If the children are compulsory school aged and unable to attend school, the LA has a duty under section 19 of the Education Act 1996 to ensure they still receive a suitable full-time education. If the LA isn’t doing that, parents can force them to, including via JR if necessary. The parents don’t have to start EHE if they don’t want.
Other than in the minority of case where full-time provision is not suitable in any form, s19 provision must be full time. A few hours of tuition per week is not that.
The parents could also pursue EOTAS/EOTIS package via an EHCP if it is inappropriate for provision to be made in a school/college as per section 61 of the Children and Families Act 2014. The benefit of this is it can provide far more than s19 provision can.
An increasing number of pupils have s19 provision and EOTAS/EOTIS/C. Equally, LAs will always try to place in a school where possible (and sometimes even when it isn’t). An increasing number are also EHE.

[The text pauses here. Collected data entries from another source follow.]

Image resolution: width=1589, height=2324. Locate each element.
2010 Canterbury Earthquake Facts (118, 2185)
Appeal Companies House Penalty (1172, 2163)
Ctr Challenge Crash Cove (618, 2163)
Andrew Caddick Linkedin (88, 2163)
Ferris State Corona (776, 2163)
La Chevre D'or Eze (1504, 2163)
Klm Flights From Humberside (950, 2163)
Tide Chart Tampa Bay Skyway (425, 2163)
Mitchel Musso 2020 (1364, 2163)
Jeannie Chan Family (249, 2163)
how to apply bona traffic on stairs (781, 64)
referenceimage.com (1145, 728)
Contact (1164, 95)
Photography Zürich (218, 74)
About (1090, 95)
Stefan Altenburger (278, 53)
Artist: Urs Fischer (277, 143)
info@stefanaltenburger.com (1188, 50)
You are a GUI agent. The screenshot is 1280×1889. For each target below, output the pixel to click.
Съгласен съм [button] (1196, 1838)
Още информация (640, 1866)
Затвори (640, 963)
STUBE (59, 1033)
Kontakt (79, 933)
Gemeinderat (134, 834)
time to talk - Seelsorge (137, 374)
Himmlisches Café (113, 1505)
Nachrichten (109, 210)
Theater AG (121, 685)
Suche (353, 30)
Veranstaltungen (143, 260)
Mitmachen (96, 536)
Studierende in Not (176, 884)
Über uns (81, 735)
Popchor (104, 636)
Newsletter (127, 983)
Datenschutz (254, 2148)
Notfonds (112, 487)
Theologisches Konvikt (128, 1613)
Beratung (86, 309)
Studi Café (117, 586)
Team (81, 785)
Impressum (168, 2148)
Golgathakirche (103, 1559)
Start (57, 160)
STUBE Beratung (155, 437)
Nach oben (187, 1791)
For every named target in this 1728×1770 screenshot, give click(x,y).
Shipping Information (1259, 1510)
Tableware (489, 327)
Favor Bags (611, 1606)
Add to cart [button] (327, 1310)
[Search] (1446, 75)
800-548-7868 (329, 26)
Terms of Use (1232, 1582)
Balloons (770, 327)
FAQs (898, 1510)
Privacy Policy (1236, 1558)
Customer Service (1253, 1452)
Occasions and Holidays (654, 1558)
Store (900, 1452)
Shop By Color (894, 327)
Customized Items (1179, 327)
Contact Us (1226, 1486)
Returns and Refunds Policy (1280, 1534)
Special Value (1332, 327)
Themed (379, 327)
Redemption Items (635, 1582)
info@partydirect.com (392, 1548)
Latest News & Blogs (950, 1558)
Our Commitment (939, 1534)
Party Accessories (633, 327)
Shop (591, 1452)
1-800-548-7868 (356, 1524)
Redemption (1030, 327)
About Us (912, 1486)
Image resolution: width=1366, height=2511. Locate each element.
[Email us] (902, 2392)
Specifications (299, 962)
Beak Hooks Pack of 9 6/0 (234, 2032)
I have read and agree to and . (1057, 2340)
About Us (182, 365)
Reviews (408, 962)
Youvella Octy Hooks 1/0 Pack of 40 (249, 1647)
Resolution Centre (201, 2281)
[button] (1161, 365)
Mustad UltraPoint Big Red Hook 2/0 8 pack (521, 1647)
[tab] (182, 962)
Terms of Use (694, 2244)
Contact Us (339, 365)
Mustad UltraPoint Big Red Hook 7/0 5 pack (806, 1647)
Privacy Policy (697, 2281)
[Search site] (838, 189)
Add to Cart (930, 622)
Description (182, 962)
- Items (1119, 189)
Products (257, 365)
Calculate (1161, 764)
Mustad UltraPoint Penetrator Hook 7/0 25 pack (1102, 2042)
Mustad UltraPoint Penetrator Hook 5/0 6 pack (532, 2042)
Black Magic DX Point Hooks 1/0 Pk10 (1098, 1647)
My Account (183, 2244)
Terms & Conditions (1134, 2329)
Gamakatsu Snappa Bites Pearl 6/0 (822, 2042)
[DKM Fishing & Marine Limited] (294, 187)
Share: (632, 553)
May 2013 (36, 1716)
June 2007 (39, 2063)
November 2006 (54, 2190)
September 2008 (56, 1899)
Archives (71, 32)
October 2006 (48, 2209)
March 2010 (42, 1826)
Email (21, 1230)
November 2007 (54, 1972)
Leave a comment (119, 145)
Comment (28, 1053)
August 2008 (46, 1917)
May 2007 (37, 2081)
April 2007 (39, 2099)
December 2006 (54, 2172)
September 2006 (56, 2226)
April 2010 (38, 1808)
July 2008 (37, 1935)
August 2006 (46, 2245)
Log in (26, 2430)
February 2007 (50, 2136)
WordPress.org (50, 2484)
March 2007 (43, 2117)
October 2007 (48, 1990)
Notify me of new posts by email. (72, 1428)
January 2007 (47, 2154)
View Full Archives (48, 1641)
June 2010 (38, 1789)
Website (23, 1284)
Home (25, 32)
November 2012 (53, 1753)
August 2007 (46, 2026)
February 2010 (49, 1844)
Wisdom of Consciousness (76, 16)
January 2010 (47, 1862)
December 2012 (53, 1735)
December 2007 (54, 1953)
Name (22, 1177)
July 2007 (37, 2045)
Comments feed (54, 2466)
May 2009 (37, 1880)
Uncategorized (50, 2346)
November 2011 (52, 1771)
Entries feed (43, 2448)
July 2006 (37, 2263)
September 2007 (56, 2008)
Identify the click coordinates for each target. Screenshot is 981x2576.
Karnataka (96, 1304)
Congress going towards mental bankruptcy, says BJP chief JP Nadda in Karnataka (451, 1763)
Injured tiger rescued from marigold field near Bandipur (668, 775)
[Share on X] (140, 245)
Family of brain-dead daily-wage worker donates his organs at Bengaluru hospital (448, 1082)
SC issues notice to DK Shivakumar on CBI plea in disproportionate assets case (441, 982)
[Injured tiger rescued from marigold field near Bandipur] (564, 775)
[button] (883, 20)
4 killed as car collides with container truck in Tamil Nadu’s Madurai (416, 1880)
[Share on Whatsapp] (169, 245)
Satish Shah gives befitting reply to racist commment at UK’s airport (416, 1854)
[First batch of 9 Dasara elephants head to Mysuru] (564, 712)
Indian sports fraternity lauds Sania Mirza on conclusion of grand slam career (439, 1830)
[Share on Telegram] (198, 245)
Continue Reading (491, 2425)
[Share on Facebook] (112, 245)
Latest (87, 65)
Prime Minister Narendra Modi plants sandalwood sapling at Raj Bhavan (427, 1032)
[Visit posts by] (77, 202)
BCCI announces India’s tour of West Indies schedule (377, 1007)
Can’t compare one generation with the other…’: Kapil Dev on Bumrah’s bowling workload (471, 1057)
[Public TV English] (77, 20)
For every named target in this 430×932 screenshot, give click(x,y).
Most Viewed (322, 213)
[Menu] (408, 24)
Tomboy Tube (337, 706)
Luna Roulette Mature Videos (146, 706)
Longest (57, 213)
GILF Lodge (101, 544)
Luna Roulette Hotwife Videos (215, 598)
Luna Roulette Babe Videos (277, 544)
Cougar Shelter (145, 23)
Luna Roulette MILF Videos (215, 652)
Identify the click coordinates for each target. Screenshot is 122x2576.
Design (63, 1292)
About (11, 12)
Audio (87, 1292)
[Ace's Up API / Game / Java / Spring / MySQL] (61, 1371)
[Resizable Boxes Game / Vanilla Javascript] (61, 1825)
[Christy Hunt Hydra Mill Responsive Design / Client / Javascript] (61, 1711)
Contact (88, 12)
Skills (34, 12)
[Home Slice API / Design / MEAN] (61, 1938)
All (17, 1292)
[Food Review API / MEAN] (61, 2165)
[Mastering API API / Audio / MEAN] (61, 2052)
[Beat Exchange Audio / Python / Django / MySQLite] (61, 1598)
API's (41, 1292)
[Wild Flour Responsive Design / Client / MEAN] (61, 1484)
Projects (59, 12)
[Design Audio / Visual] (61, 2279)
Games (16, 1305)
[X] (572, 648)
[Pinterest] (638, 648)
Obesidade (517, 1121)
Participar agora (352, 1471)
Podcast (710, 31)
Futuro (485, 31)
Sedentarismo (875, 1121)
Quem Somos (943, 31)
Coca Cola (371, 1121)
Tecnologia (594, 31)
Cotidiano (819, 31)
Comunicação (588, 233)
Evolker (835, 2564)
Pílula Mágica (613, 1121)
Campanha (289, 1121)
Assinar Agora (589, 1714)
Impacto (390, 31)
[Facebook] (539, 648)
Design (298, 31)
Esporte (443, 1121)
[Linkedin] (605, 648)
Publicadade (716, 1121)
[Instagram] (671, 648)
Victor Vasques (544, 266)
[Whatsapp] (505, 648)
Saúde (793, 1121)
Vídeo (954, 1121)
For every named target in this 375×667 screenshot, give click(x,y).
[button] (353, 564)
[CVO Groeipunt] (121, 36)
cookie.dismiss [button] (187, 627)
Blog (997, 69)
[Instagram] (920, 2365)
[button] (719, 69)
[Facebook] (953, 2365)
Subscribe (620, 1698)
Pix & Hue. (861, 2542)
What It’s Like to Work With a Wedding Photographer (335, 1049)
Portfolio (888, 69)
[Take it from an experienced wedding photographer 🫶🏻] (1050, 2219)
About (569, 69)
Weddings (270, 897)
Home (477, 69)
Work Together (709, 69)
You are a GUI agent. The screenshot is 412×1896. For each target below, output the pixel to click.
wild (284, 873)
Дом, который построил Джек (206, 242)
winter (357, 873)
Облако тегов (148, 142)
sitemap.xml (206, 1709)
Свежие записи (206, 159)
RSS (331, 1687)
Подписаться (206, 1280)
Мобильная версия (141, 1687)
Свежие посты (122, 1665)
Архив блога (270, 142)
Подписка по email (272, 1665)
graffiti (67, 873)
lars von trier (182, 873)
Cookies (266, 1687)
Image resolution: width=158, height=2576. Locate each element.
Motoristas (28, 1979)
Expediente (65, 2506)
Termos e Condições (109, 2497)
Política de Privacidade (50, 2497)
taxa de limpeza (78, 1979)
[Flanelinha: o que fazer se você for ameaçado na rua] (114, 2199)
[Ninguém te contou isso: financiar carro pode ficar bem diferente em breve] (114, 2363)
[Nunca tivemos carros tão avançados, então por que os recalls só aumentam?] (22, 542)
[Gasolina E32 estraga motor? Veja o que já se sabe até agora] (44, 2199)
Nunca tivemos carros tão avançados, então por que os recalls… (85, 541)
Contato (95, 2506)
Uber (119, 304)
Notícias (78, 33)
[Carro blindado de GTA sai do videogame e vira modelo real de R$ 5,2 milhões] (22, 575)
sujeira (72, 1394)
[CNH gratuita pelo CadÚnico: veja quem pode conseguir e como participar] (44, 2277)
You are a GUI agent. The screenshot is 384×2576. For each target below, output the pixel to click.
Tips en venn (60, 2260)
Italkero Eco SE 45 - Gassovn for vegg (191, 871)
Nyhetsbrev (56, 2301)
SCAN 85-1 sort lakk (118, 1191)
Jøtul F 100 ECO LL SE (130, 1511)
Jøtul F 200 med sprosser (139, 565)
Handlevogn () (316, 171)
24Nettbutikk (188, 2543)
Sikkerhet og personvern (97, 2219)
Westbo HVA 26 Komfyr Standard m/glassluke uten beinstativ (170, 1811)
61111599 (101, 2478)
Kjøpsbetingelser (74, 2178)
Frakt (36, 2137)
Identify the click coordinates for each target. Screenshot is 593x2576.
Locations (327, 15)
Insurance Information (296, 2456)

Also to note, s19 provision and EOTAS/EOTIS/C packages cannot compel parents to organise, deliver or facilitate the provision in any way.
I have 2 teen DSs with comprehensive EOTAS/EOTIS packages. A mix of tuition, therapies, other provision, professional time, equipment/tech, subscriptions/memberships, budgets for sundries/resources and for PfA/enrichment/to access the community, etc. and so much more. They both have 2:1 at all times. They have what they have because we pursued an appeal to SENDIST and then enforced the provision.
My DSs’ science education is great. They get experience with experiments, in a lab and otherwise. Some DC with EOTAS/EOTIS/C go on to do science A levels. Some then more on to HE to study a science subject. Some EHE students do the same.
For s19 provision and EOTAS/EOTIS/C, it isn't about DC getting the best possible education or being educated to their maximum potential, there's case law stating so. It is about providing what is suitable, appropriate and reasonably required.